East Side Fire Control Positions
Originally there were two fire control positions on the east side of the Nahant peninsula, about half a mile NNW of East Point. The southernmost one of these, a 6-stort fire control tower known as Location 131, SIte 4A, survives today and is privately owned. It is just west of the NW corner of a residence off Nahant Rd. and about 300 ft. east of Rosemary Rd. A geodetic marker (MY4763) was set on the roof to pinpoint the center of the observation instruments for this tower, while a traverse disk (MY0049) is emplanted in the steps leading up to the tower's front door. The northernmost fire control structure, a cottage, has been destroyed; it was known as Location 131, Site 5A.
The surviving position, 131-4A, was the larger of the two, a tower that had an SCR-296A radar antenna mounted on its roof. The radar was designed to be part of the fire control system for the 12" guns of Battery Gardner at Ft. Ruckman.
The antenna was enclosed in an antenna house that looked like a 14 ft. tall water tower tank a conical cover over the tank and was set atop a 17 ft. square wooden platform on the roof of the fire control tower. The radar installation was completed on September 8, 1943. [Many radars of this type were placed atop freestanding metal towers (see illustration in gallery at left).]

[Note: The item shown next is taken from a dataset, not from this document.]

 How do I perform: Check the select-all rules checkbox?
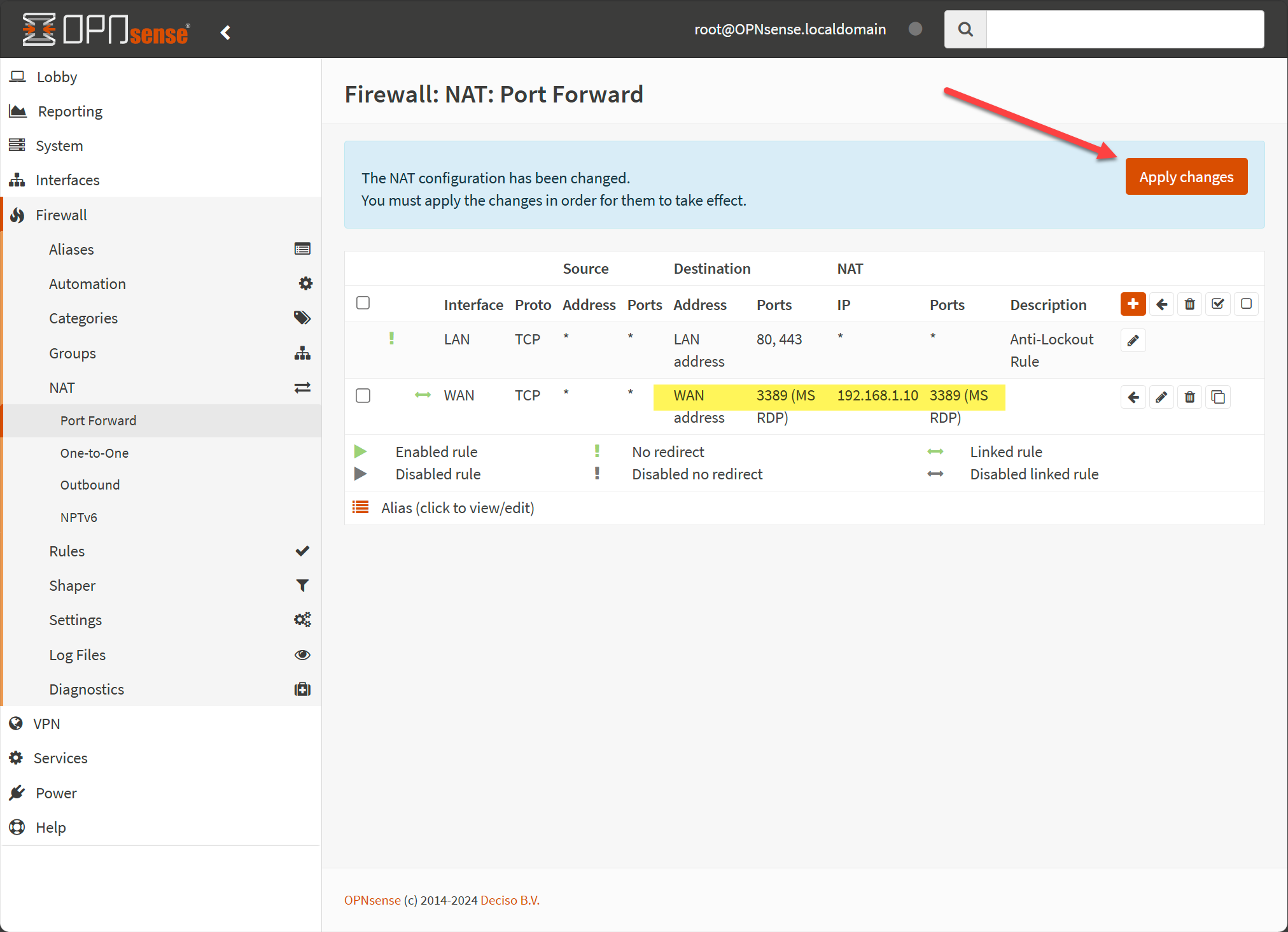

Two generator sets, each producing 25 KVA, were located in standard outbuildings on the site (the HO-1-A buildings on the plan). The HO-2-A house contained the radar equipment, set up on an 8-foot long table and manned by a crew of five. Personnel manning the tower used quarters in the adjacent building, whose steam boiler also heated the tower. [According to the owner, the Corps of Engineers, seeking to remediate a possible environmental hazard, came by in 2009 to dig up the fuel tanks it had buried 66 years ago.]
The site was 53 ft. above sea level, to which was added the 52.5 ft. height of the tower. Above this was the 14 ft. tall antenna house, made to look like a water tower. This probably put the focus of the antenna about 112 ft. above sea level. This radar was narrowly focused. Its beam was only 9 degrees wide in azimuth and 11 degrees high in elevation, and its elevation could not be adjusted during operation. This meant that the SCR-296A was useful only as a target tracking radar. It received its target assignments from the harbor defense control station and then tracked these for its assigned gun battery.
The third floor of the tower housed the command post for the G-4 Command, which included the five anti-motor torpedo boat 90 mm batteries and the four older 3-inch gun batteries.. The fourth level had a Depression Position Finder (DPF) for the G-4 Command. On the fifth floor was a spotting scope--position 5 for Battery 11 (B5/11) , Battery Jewell on Outer Brewster Island. The sixth floor housed a base end station (B 5/5) DPF for the big 16" guns of Battery Long in Hull. The optical center for this instrument was 102.0 ft. above sea level. Corresponding heights for the fifth and fourth floors were 94.0 ft. and 86.0 ft.
The tower was visited by the author in February, 2010, and the owner was kind enough to let me inside. The first two Inside photos at left, taken from the top floor observation post, illustrate its vantage point. One looks NNE towards Marblehead, and the other looks SSE across East Point towards Outer Brewster Island and Battery Jewell. These have been marked with estimated ranges to various points.
The inside of the tower has been renovated for recreational space, childrens' sleeping quarters and hobby areas. Baseboard heat has been added, as well as a bathroom on the 3rd floor. The tower has been completely re-wired and is fully lit.